++++ DATA FOR THE TASK ++++

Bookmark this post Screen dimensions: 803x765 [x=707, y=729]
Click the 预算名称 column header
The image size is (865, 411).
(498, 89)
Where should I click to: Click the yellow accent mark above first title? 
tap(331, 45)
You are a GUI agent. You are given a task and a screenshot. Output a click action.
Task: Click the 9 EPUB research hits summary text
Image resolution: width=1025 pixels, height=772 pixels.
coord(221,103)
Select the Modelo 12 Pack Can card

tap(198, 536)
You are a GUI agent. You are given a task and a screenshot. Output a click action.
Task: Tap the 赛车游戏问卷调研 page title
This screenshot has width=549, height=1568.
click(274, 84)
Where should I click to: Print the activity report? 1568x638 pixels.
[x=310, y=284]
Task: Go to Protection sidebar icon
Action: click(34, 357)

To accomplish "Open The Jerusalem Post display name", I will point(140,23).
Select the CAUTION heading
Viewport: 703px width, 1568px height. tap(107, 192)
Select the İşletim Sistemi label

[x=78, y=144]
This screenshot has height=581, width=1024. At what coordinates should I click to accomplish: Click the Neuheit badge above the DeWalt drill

++++

*ABOUT THIS EXERCISE*:
Print out the listing in full, exactly as it appears.

*SOLVED PROBLEM*:
Bookmark this post Screen dimensions: 803x765 [x=707, y=729]
Click the 预算名称 column header
The image size is (865, 411).
(498, 89)
Where should I click to: Click the yellow accent mark above first title? 
tap(331, 45)
You are a GUI agent. You are given a task and a screenshot. Output a click action.
Task: Click the 9 EPUB research hits summary text
Image resolution: width=1025 pixels, height=772 pixels.
coord(221,103)
Select the Modelo 12 Pack Can card

tap(198, 536)
You are a GUI agent. You are given a task and a screenshot. Output a click action.
Task: Tap the 赛车游戏问卷调研 page title
This screenshot has width=549, height=1568.
click(274, 84)
Where should I click to: Print the activity report? 1568x638 pixels.
[x=310, y=284]
Task: Go to Protection sidebar icon
Action: click(34, 357)

To accomplish "Open The Jerusalem Post display name", I will point(140,23).
Select the CAUTION heading
Viewport: 703px width, 1568px height. tap(107, 192)
Select the İşletim Sistemi label

[x=78, y=144]
This screenshot has height=581, width=1024. At what coordinates should I click to accomplish: Click the Neuheit badge above the DeWalt drill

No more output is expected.